Asus C223NA-DH02-RD Chromebook(米国amazon.com)
ASUS C223NA-DH02-RD(日本amazon.co.jp)
・Chromebookは教育機関向けの市場で強く北米シェアは既に60%以上、しかし日本では5%未満。
・教育機関や企業向けに'Chrome Enterpriseライセンス'という、学校や企業内の複数のChromeOS端末を、管理権限を有する管理者がユーザーグループ別に異なる設定でリモートで一括管理できるしくみがあります。そのライセンス料は
(Chrome Enterpriseライセンス)
企業向け(Chrome Enterprise License) | 教育機関向け(Chrome for Education) |
永久:¥21,000円/台 | 永久:¥4,200円/台 |
年間:¥7,000円/台 |
|
となっています。(サテライトオフィスHPより)
・上記'Chrome Enterpriseライセンス'は日本では最近になってやっと認知され始め、WindowsPCのネットワークでは到底実現不可能なセキュアな業務端末の集中管理を実現可能にする為、Windows7のサポート切れをきっかけとしてこの'Chrome Enterprise'集中管理に移行する企業も出現してきました。
「
Windows 7の9割はChromebookへ移行する」、東急ハンズ(日経XTEC HPより)
・ChromebookはWindowsPCとは似て異なるものであり、アカウントごとに変身できるWeb端末である。
50代以上のコンピュータエンジニアならご存知だと思うが、30年程前までのバブル崩壊期までよく使用されていた汎用機やオフィスコンピュータには'バカタン'と呼ばれたノンインテリジェント端末が使用されていた。

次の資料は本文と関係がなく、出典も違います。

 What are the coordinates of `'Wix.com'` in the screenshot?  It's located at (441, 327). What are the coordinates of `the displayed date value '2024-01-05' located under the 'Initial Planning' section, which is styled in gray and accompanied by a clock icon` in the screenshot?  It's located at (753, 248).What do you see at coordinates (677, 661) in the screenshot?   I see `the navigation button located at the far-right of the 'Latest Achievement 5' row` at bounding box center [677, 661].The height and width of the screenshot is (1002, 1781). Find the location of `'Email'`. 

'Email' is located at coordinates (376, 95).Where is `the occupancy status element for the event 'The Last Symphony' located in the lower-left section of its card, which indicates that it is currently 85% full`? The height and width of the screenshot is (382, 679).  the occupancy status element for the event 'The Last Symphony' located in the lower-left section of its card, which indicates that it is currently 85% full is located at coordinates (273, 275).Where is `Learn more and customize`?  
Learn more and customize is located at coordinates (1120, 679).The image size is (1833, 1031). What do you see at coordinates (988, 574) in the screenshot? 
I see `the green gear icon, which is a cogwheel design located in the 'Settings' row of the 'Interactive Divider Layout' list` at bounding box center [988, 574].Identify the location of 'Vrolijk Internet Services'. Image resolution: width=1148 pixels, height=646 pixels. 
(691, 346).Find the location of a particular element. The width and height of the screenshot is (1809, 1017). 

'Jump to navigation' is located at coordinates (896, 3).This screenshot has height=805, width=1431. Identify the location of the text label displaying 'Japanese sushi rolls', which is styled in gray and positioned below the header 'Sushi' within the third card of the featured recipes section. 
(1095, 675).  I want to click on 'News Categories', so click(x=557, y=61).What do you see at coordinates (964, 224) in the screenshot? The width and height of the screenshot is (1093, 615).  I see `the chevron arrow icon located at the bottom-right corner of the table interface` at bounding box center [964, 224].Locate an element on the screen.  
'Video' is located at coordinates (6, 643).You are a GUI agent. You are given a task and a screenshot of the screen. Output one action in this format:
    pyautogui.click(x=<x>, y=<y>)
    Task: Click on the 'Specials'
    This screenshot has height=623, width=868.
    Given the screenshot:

そういう意味では、Chromebookは現代の'バカタン'='Web端末'だと私は勝手に思っている。
・単なる'Web端末'であるから値段は安い。
・単なる'Web端末'であるから、データは基本的に持たない。
・単なる'Web端末'であるから、ウイルスやマルウェアに感染しにくい。(バカは風邪ひかない。)
・単なる'Web端末'であるから、集中管理しやすく、情報漏えいをガードできる。
・単なる'Web端末'であるから、CPU能力を多く使うアプリは単体では苦手である。
・単なる'Web端末'であるから、特殊なソフトウェアは走らない。
・単なる'Web端末'であり、データを持たないので、災害時の業務復帰は容易である。
・単なる'Web端末'であり、データを持たないので、端末が盗まれてもデータや個人情報の流出は防止できる。
あくまで私なりの感想なので、導入するかどうかは、上記のようなメリット・デメリットを考慮の上で御検討願います。